• JOB: Count the lines in the items below that contain the string "coordinates". Reply with only the number.

Data extracted from a collection:

■ ■ ■ ■ ■ ■ ■

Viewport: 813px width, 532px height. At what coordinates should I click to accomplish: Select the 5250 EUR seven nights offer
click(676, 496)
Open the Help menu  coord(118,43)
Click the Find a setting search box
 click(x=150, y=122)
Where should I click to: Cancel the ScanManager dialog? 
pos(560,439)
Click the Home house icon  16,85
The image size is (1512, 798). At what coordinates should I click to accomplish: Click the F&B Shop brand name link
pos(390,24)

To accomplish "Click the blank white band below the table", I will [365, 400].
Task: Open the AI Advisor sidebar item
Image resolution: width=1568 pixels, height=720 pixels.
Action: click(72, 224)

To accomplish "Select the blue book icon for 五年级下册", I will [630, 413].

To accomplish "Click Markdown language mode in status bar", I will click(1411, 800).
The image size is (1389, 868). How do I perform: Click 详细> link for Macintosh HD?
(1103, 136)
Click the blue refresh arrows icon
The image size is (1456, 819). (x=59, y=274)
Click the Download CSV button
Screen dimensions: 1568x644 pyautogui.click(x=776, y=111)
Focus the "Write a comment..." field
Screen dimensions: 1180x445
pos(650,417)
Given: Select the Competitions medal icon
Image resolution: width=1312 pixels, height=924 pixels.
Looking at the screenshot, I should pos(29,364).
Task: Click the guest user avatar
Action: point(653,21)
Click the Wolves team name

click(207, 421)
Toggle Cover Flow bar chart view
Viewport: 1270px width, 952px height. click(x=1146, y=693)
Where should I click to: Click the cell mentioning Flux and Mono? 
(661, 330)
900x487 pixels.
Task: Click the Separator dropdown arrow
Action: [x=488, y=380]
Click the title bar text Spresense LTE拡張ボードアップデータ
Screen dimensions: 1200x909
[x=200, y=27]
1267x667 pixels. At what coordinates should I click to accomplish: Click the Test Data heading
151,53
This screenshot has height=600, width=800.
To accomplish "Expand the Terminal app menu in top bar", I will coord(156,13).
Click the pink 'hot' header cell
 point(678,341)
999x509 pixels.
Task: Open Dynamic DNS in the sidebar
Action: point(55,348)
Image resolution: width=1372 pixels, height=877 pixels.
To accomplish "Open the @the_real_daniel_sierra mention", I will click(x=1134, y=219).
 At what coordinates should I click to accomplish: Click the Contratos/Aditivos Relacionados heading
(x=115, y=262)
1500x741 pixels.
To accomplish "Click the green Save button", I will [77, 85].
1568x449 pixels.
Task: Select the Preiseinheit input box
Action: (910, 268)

■ ■ ■ ■ ■ ■ ■

• ANSWER BELOW: 4